Exercise goal -
Give back exactly the lines of the material below that start at the line containing "Task: Open the Options menu" and end at the line containing "Screen dimensions: 1372x870", and no others.

Study material -

[Start of section]

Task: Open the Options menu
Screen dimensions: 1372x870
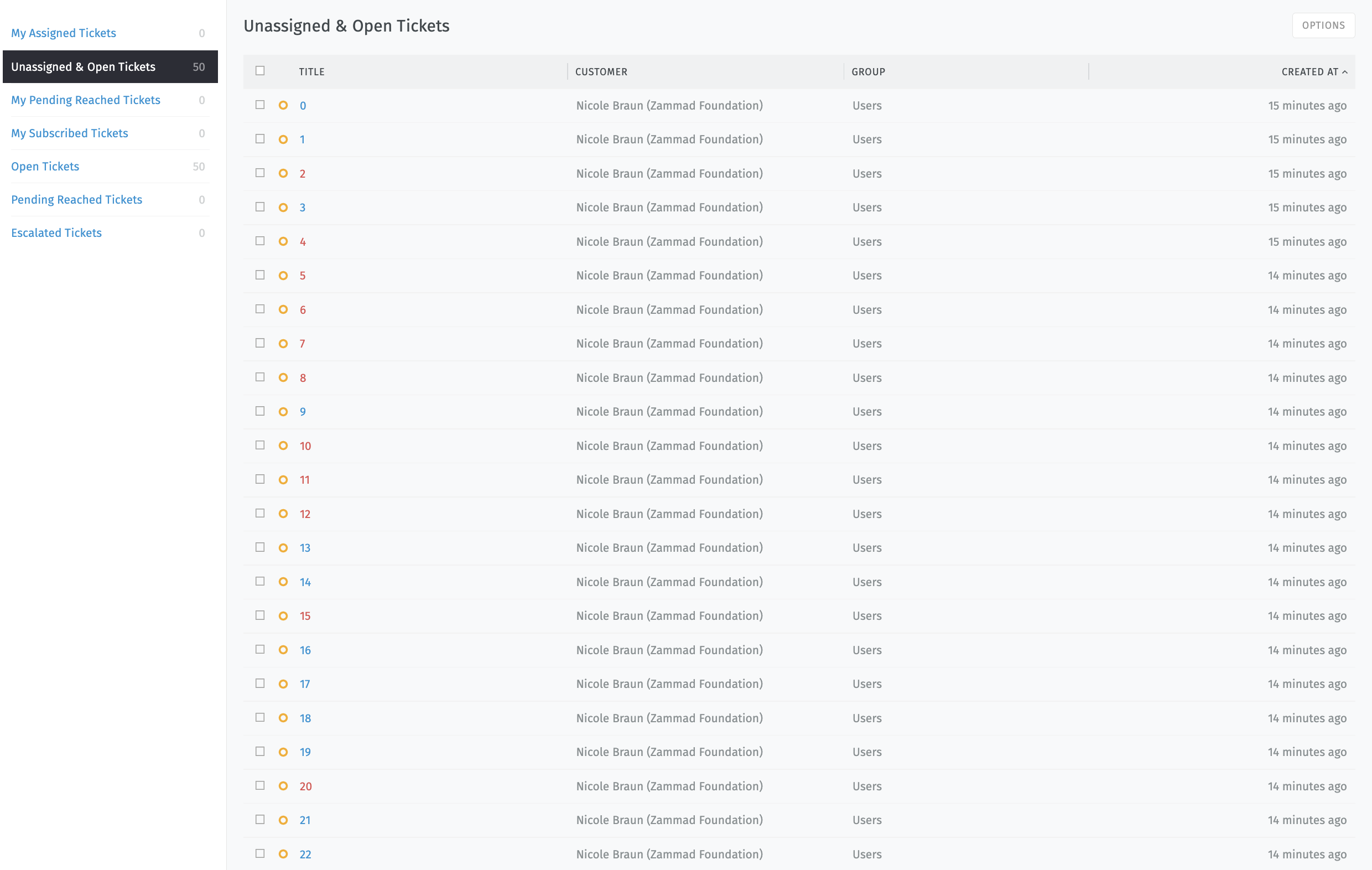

[End of section]
[Start of section]

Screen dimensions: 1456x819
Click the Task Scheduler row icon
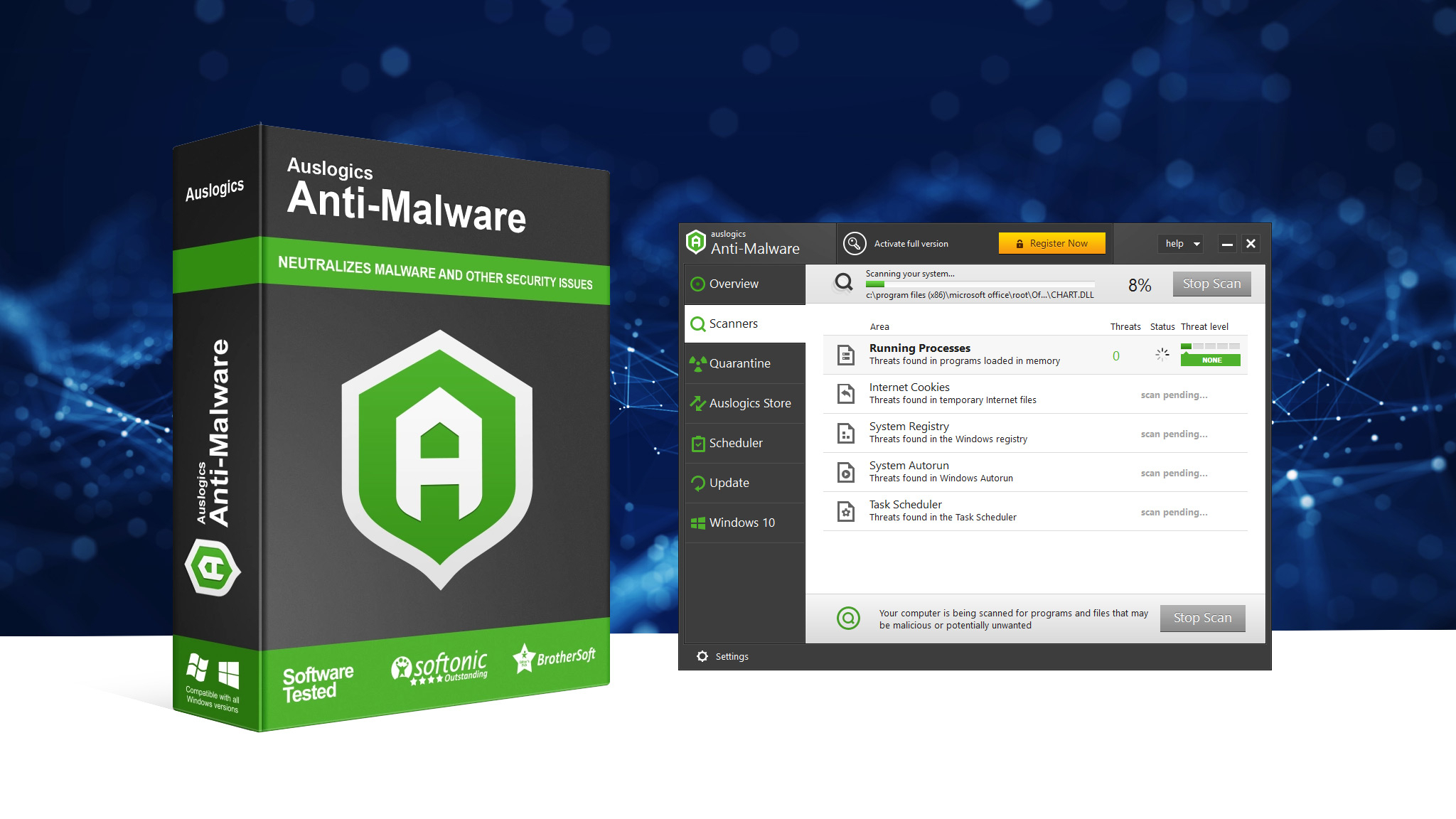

[End of section]
[Start of section]

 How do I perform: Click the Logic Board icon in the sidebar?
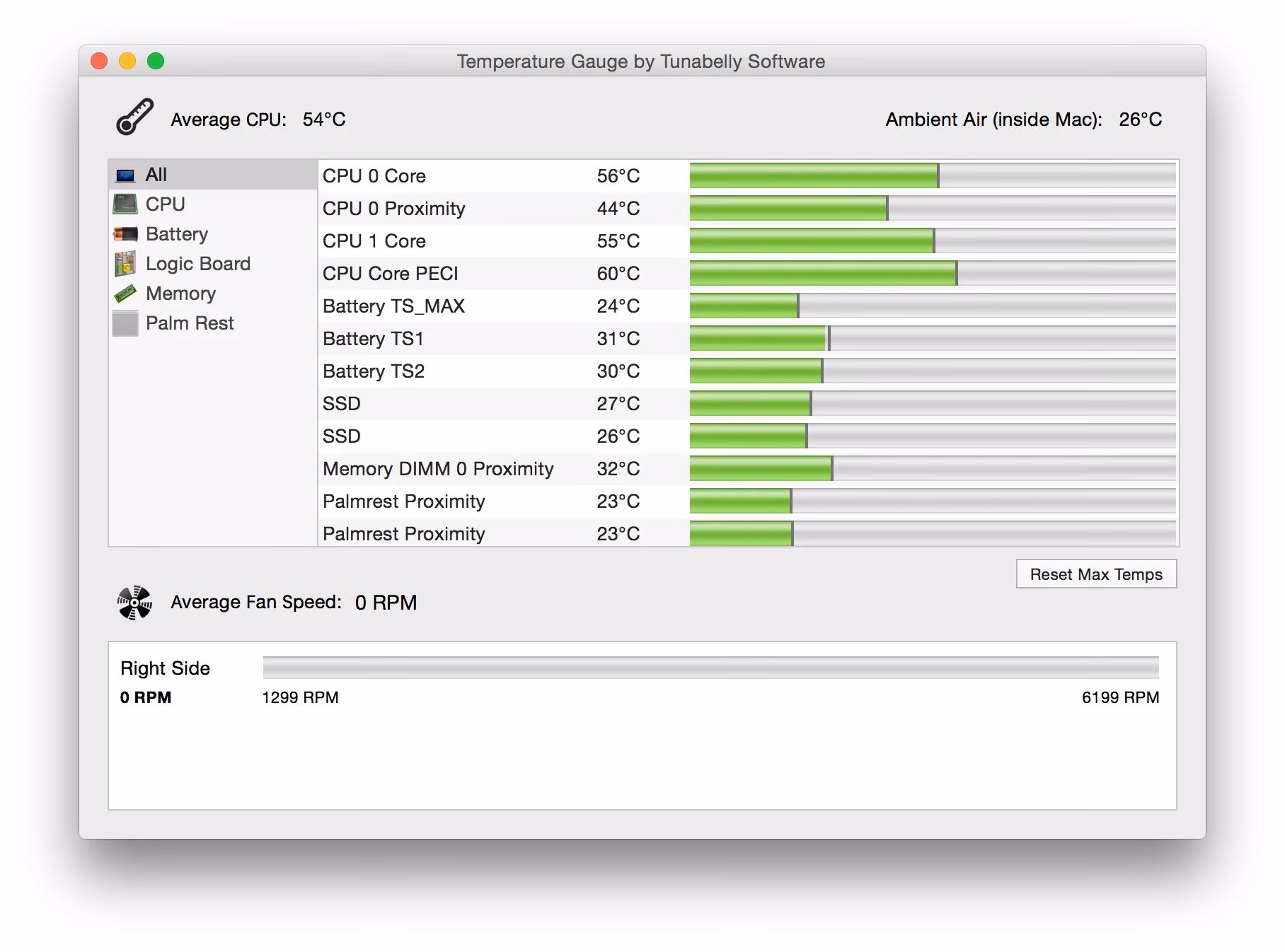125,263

[End of section]

Solution to the exercise -
Task: Open the Options menu
Screen dimensions: 1372x870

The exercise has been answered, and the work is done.